Every entry must be given again exactly. Include no pictures.
-------------------------
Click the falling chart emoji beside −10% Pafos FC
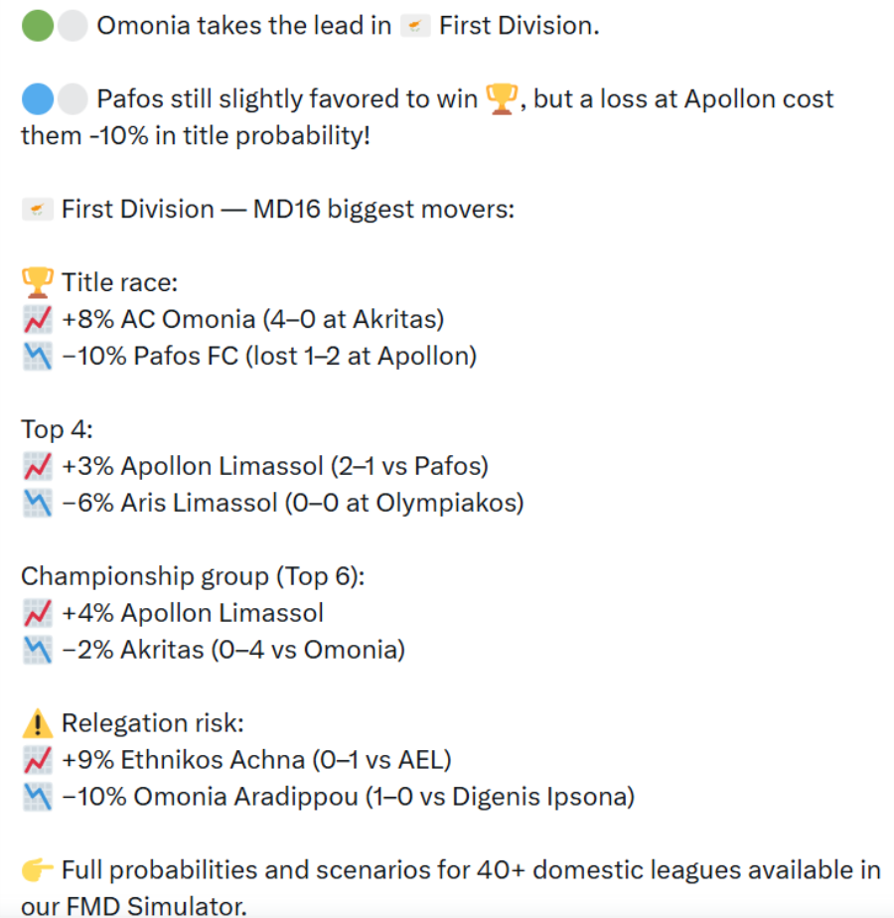 coord(37,357)
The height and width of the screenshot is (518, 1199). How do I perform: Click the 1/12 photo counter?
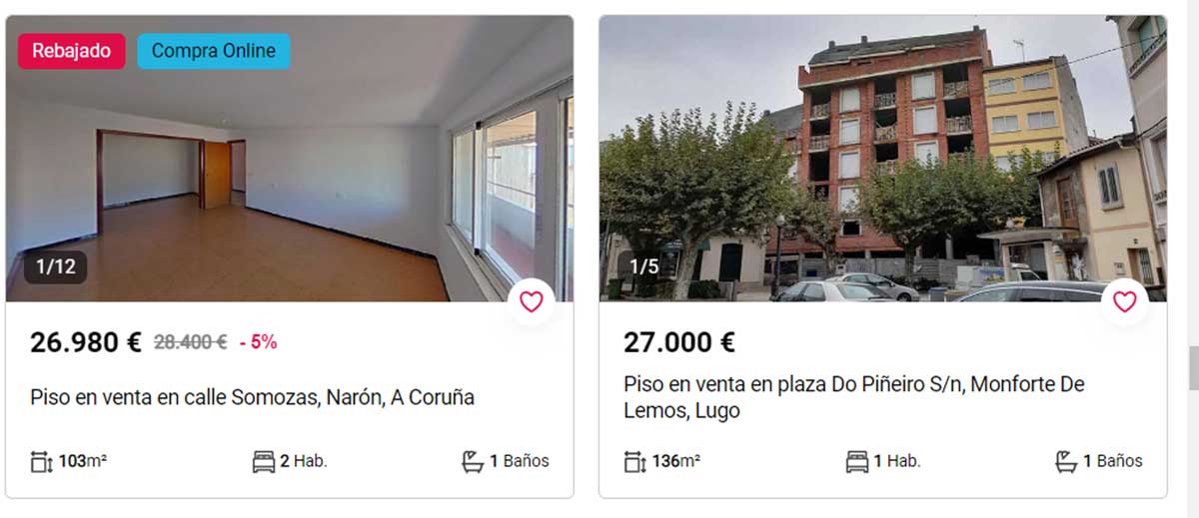coord(56,267)
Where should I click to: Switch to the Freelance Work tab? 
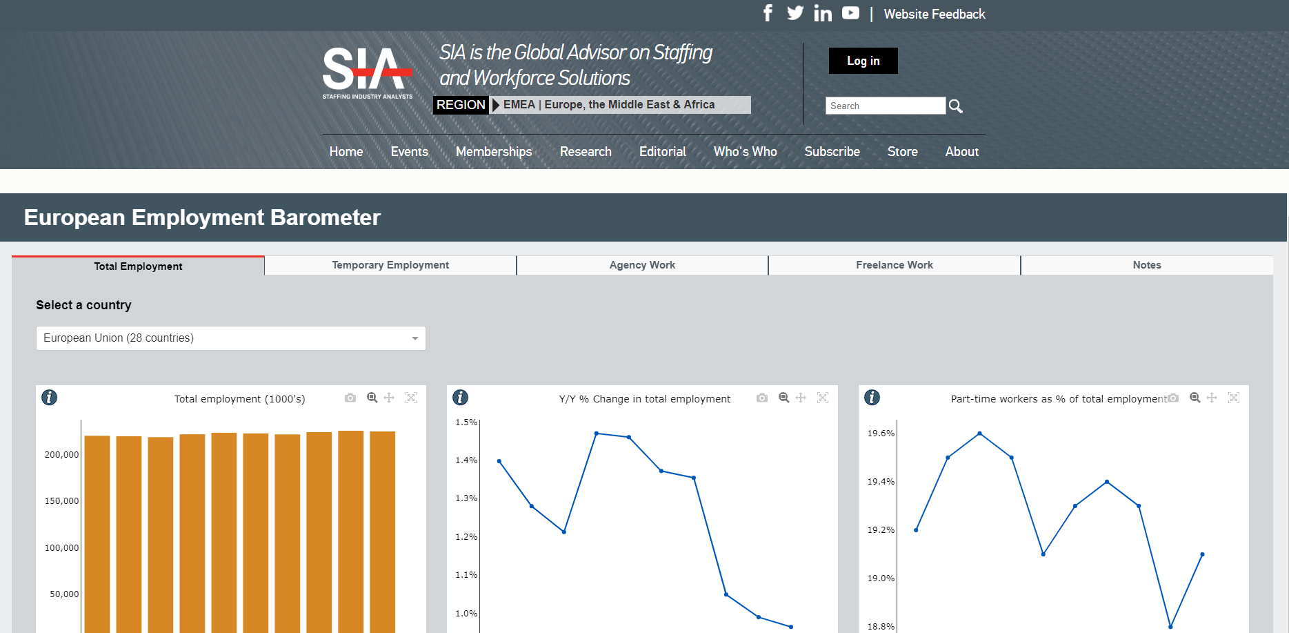[894, 265]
-------------------------
(Answer below)
Click the falling chart emoji beside −10% Pafos FC
 coord(37,357)
The height and width of the screenshot is (518, 1199). How do I perform: Click the 1/12 photo counter?
coord(56,267)
Where should I click to: Switch to the Freelance Work tab? 
[894, 265]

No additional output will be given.